“Je suis un Français qui fabrique des masques aux Etats-Unis“. Quand Alhou Sarre prononce ces quelques mots, il semble lui-même avoir du mal à y croire. Ce graphiste venu de Bobigny (Seine-Saint-Denis) fait partie des quelque 200 petites mains à l’oeuvre dans la Duggal Greenhouse, une grande salle de réception du Brooklyn Navy Yard transformée en manufacture de masques avec visières pour le personnel médical.
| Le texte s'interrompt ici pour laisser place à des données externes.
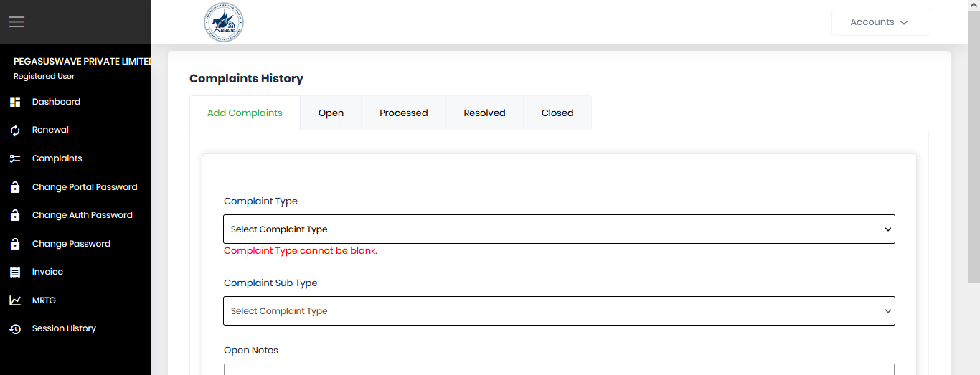Image resolution: width=980 pixels, height=375 pixels.
Task: Click the Renewal refresh icon
Action: [15, 130]
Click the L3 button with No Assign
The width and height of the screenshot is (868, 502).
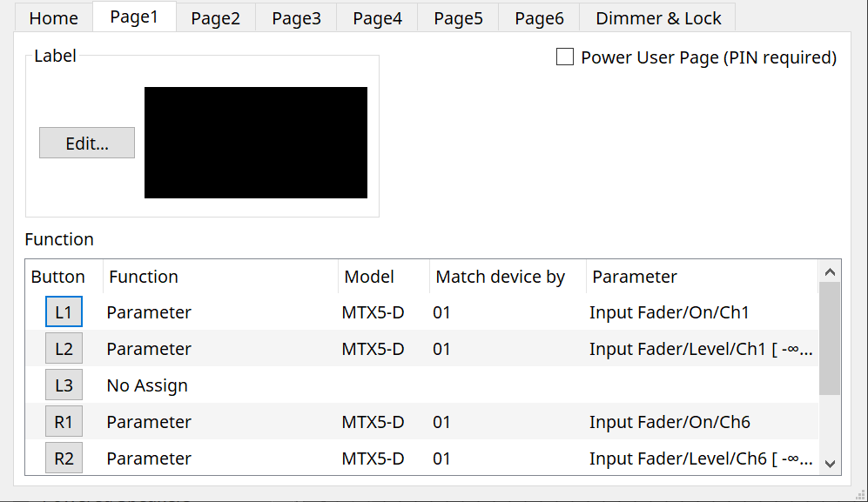[64, 384]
Comme les autres volontaires payés recrutés en quelques jours pour participer à cette initiative pilotée par plusieurs entreprises du Navy Yard (Duggal Visual Solutions, Bednark Studio…), il passe sa journée assis à une table à au moins deux mètres de distance de ses camarades. Ce mercredi 1er avril, il coupe des élastiques sur l’une des huit lignes de productions installées dans ce grand espace aux allures de hangar, qui accueillait hier concerts, mariages et émissions de télévision. “Je le vois comme de la manutention, avec le souci de sauver des vies en plus. C’est plus gratifiant. Ça motive“, confie-t-il, le visage masqué et les mains gantées.
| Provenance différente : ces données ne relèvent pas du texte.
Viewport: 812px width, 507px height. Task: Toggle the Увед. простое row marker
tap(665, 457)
Ce Français marié à une Américaine est arrivé à New York début mars, avant les premières mesures de confinement. Il était bien loin de se douter qu’il participerait quelques jours plus tard à ce que certains décrivent comme un “effort de guerre” contre le Covid-19. Lancée il y a deux semaines, la manufacture produit aujourd’hui plus de 20 000 masques par jour – un volume en augmentation constante. D’autres entreprises du Brooklyn Navy Yard, un ancien chantier naval devenu un hub industriel ces dernières années, participent à leur manière au combat contre le virus. La Kings County Distillery, située dans l’entrée du Yard, s’est ainsi mise à faire des gels hydro-alcooliques. Lieu de construction et de réparation de navires militaires américains pendant la Seconde guerre mondiale, le Brooklyn Navy Yard est donc une fois de plus mobilisé, mais contre un ennemi invisible cette fois-ci.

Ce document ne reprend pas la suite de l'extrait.